Ebenfalls ganz alleine mit seinem Instrument, dem Kontrabass, präsentiert sich Mats Eilertsen – und kreiert einen magischen, gut halbstündigen Set aus akustischem Spiel und elektronischen Erweiterungen. Magie ist eigentlich auch immer dabei, wenn Arve Henriksen, Jan Bang und Eivind Aarset zusammen musizieren. Dieses Mal stellen die drei, begleitet von drei eindringlichen Streichern, ihre Auftragsarbeit für eine Soundinstallation für eine Brücke in England erstmals als Live-Projekt vor. Sehr atmosphärisch schwebende Musik und Sounds, dazu der in die Höhe geschraubte Gesang von Trompeter Arve Henriksen und seine so sehnsuchtsvollen, unverwechselbaren Trompetenlinien - „The Height Of The Reeds“ ist ein packendes Stück Musik, ganz in der Tradition von PUNKT. In der traumverhangenen Stimmung dieses Konzertes wäre man gerne noch geblieben, aber Remixer Helge Sten holt mit seinem lauten, grellen Remix das Publikum schnell wieder zurück in die Realität.

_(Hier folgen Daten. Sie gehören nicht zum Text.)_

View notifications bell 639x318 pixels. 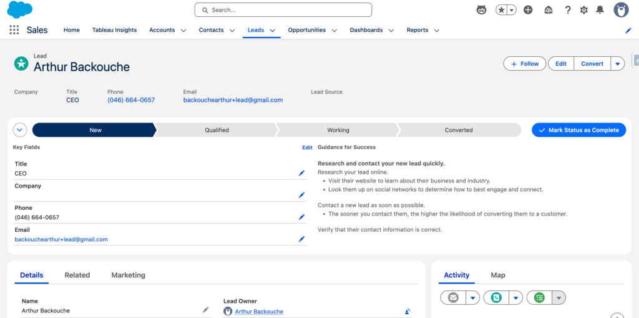click(x=600, y=10)
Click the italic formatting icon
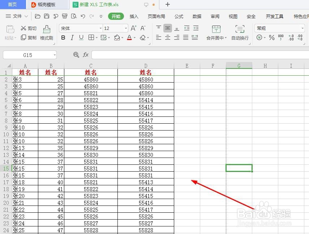 pos(72,37)
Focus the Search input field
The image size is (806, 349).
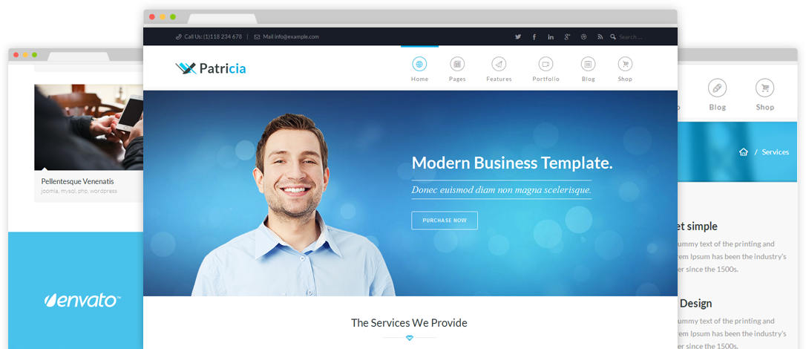pos(631,37)
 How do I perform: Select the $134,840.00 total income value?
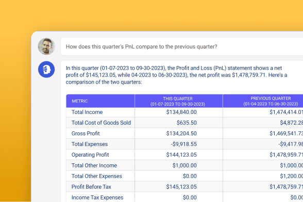(x=181, y=112)

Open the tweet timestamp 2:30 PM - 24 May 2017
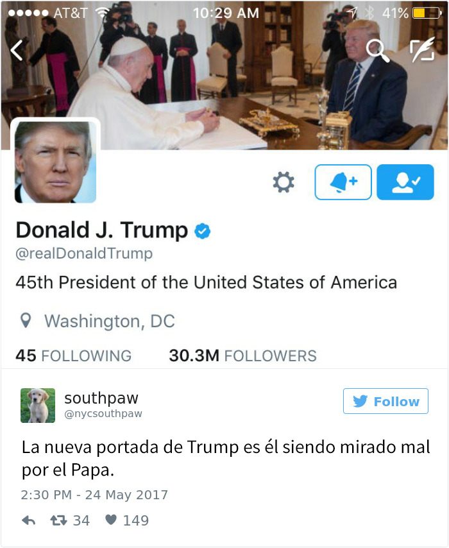point(94,495)
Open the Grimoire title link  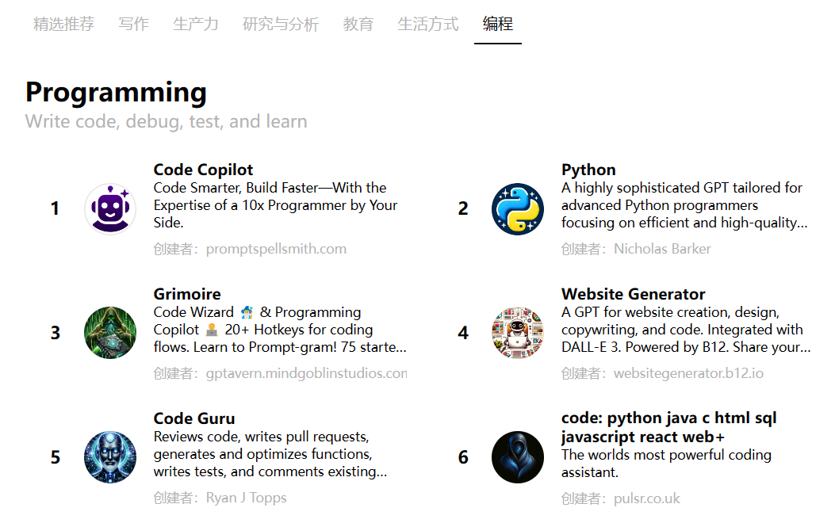point(187,294)
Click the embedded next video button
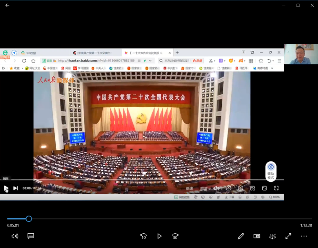 coord(15,188)
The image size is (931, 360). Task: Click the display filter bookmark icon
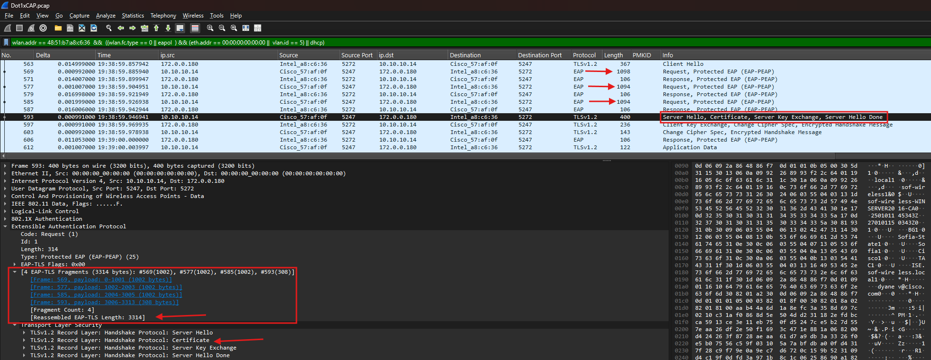[x=6, y=43]
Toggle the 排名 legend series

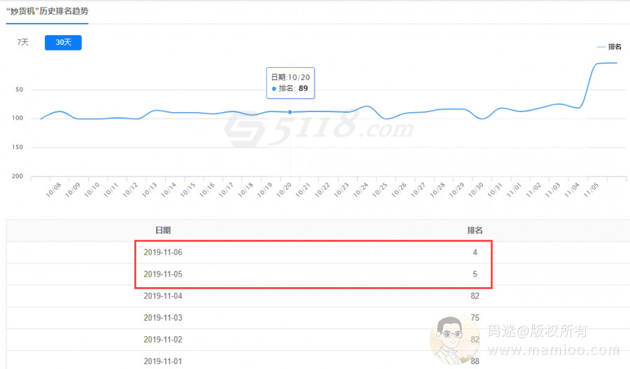tap(609, 47)
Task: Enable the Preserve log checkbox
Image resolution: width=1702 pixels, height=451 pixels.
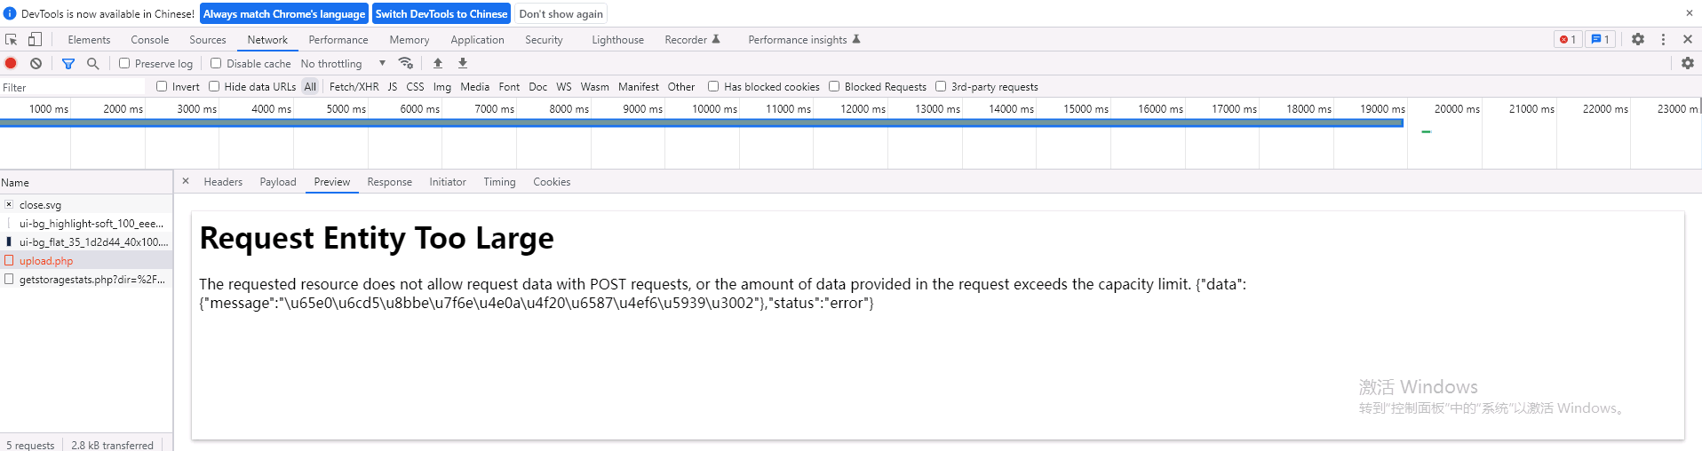Action: pos(125,64)
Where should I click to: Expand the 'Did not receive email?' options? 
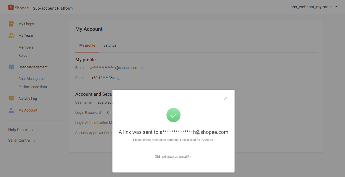[x=173, y=156]
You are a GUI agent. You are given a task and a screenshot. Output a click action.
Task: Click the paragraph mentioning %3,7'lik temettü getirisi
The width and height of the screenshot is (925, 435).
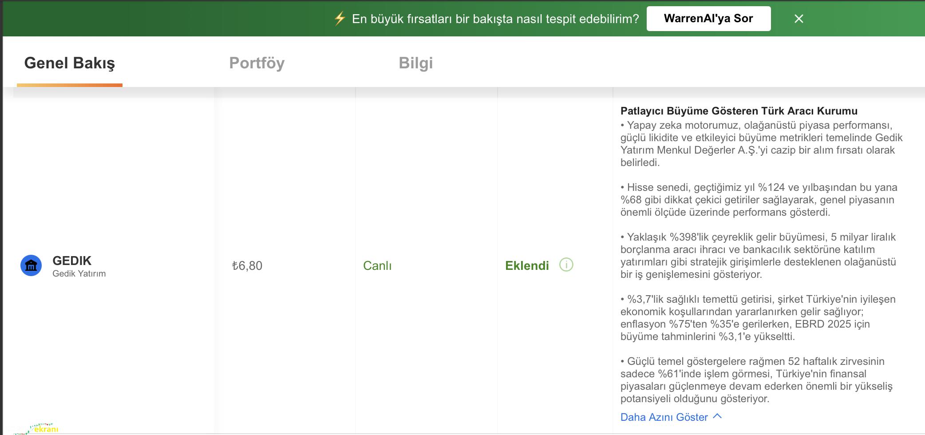(x=758, y=318)
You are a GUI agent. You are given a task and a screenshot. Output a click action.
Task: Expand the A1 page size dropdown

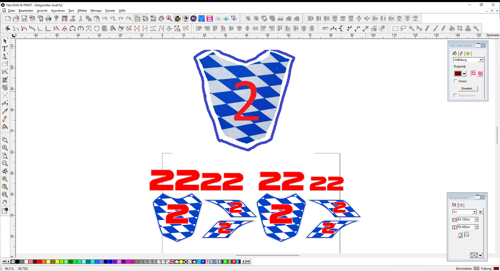[x=475, y=212]
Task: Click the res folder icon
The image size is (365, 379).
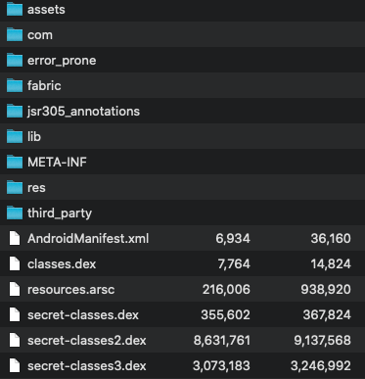Action: (15, 187)
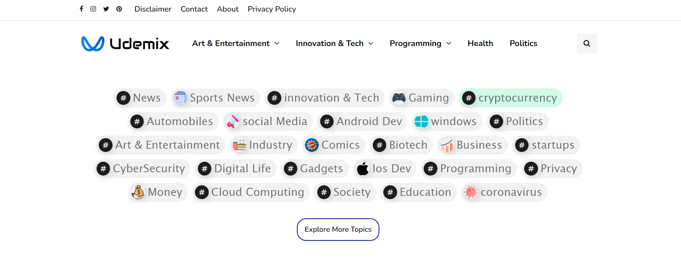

Absagen wollte man PUNKT 2020 schon alleine deshalb nicht, um den norwegischen Künstlern und auch den Mitarbeitern wie Sound- und Lichtcrew nicht absagen zu müssen. Denn für alle ist die aktuelle Lage schwierig. Und wahrscheinlich sei die finale Ausgabe sogar noch stärker als das ursprünglich geplante Line-Up, bei dem auch ausländische Musiker eingeplant waren, meint Erik Honoré. Ja, in Norwegen kann man sich glücklich schätzen über so eine große Bandbreite an Spitzenkünstlern im Bereich des Jazz und der elektronischen Musik. Und fast alle aus dem engen Kreis der immer wieder bei PUNKT auftretenden Künstler kamen dieses Jahr nach Kristiansand.

Auch wegen Corona fanden alle Konzerte im langjährigen Festival-Hotel Norge statt. Das ist gründlich umgebaut und ziemlich modernisiert worden. Im obersten Stockwerk befindet sich jetzt ein großer Konferenzraum, der auch als Theater genutzt werden kann. Ein schöner Ort mit tollem Blick auf Kristiansand und ein würdiger, hervorragend klingender Konzertsaal mit einer Riesenleinwand, die für die visuellen Umsetzungen des Gehörten ideal war.

Das Visuelle ist bei PUNKT nämlich immer mit im Fokus. Und so ist das Konzert der beiden Soundtüftler Jan Bang und Eivind Aarset ein aufwühlendes audiovisuelles Erlebnis. Ihr gemeinsames Albumprojekt „Snow Catches On Her Eyelashes“ changiert zwischen atmosphärischen Melodielinien, anschwellenden Energien hin zu verqueren Sounderuptionen. Und hallt ebenso grandios nach im direkt anschließenden Remix mit Trompeter Nils Petter Molvær, Drummer Audun Kleive und dem jungen Soundbearbeiter Kristian Isachsen.

Und dann war da noch die Pianistin und Komponistin Anja Lauvdal, die sich als „Artist in Residence“ an allen drei Abenden mit einem unterschiedlichen Projekt zeigen durfte. Mit ihrem langjährigen Trio „Moskus“, einer ambitionierten Auftragsarbeit mit Streichquartett und dem wohl verblüffendsten Projekt, der Band „Finity“. Mit Tuba, Saxofon und Trompete, Schlagzeug, Klavier und Electronics werden Songs der amerikanischen R&B-Superband „Destiny´s Child“ dekonstruiert und neu zusammengesetzt. Ein herrliches Musikvergnügen – und einmal mehr Beweis, dass es nichts gibt was bei PUNKT nicht möglich ist.